Post salaries of public employees. Or direct the public to sites that do, such as www.transparentcalifornia.com, which has salaries for public employees in cities, counties, state, universities, community and colleges, K-12 and charter schools.
Post minutes promptly after meetings and label them “Draft.” Delaying until minutes are approved at a subsequent meeting is unnecessary. In the case of monthly meetings, which are sometimes cancelled, the gap can be months. Drafts can be swapped out when the minutes are approved.
Post all Requests For Proposals, bids, winner and contract. Also provide a running list of awards and value of contracts, regardless of size, in downloadable spreadsheet form.
Publish datasets with relevance and context. SoCo Data (www.data.sonomacounty.ca.gov) launched with fanfare from the Board of Supervisors last July to promote “transparency and openness.” The great majority of datasets come from Santa Rosa, and they include building permits, city salaries, top retirement and health costs, up-to-date police incidents, housing enforcement cases, engineering permits, planning projects and water permits. The County’s contributions so far are baby names, sheriff’s incidents, commuter data on County employees, food inspections, and some impenetrable budget spreadsheets. Hopefully this is a work in progress and Valley residents will be able to see and work with other relevant data soon.

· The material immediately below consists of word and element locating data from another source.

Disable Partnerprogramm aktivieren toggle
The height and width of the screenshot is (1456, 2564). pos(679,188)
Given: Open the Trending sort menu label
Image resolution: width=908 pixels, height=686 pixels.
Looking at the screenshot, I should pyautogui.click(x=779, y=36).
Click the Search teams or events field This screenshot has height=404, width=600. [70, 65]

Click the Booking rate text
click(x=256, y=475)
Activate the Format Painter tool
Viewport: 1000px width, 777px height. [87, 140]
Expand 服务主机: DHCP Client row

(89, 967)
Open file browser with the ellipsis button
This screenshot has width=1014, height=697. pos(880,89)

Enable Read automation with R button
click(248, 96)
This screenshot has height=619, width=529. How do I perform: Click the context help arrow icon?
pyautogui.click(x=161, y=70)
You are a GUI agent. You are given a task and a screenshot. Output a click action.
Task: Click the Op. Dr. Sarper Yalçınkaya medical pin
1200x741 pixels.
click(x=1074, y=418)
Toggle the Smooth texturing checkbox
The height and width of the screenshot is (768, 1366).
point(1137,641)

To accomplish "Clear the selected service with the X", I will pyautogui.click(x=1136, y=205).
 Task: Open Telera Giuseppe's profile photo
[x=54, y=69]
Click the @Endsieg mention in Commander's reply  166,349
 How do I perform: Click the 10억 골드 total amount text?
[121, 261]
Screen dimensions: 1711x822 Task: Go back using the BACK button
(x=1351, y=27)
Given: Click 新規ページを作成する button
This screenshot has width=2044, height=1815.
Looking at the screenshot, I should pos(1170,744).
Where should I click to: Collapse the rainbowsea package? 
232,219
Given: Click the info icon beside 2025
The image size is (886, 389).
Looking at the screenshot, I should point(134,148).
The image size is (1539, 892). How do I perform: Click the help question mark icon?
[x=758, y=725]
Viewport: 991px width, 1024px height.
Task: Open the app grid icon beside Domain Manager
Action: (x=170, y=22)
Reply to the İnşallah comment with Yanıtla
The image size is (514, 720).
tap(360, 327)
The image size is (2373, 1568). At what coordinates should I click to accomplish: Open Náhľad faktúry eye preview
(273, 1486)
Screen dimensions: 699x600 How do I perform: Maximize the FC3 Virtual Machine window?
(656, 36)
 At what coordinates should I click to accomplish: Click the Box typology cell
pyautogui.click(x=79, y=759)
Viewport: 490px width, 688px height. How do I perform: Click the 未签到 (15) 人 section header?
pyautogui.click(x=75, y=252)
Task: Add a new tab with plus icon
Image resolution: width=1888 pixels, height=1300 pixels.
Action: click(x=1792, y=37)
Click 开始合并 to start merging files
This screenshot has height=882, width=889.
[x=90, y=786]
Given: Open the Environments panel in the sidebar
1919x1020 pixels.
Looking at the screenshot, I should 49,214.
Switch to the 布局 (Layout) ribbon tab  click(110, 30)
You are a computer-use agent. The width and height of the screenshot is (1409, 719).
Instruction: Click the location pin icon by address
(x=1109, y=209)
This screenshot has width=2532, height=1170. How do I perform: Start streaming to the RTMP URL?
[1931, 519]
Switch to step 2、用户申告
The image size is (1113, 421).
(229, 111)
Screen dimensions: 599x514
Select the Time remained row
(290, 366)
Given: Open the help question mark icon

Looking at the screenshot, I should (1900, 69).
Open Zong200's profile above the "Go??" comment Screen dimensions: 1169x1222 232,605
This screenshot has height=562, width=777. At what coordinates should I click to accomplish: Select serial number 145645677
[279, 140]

Looks v. substance. The Sonoma County Agricultural Preservation and Open Space District’s new website is beautiful, well designed and navigable. Kudos for publishing current and past budgets and audits. But an agency with a current budget of $48 million needs more civic substance to match the aesthetics.
• The District has purchased hundreds of easements and properties, large and small, since 1990 to preserve Sonoma County’s breathtaking and environmentally important landscape. It’s quite an accomplishment. There’s a map of all properties and a blurb on each. What’s missing is a comprehensive, downloadable spreadsheet listing the properties, type, ownership, size, location, date and cost of acquisition. There should be links to agreements with fee title and easement holders.
• The District received a critical management review in 2014 and has been working on improvements. The review should be posted, with progress toward targets.
• Post annual District objectives and work plan.
• Post draft minutes of the Fiscal Oversight and Advisory committees promptly — they are months behind.
• Publish reports and presentations given at meetings. Currently people must go to the District’s office to see them.
• Publish news. For instance, earlier this year the District signed an $8 million federal grant agreement, part of a $21 million project to “develop and implement a shared, proactive, positive vision for conservation of working lands and natural areas resulting in agricultural systems that conflict less and are more symbiotic with natural resources.” Not newsworthy, apparently.
• Post management plans for properties; also manuals and documents that guide District work.
Sonoma County prides itself, with some justification, for being innovative. In this election year, who’s for innovation in government transparency?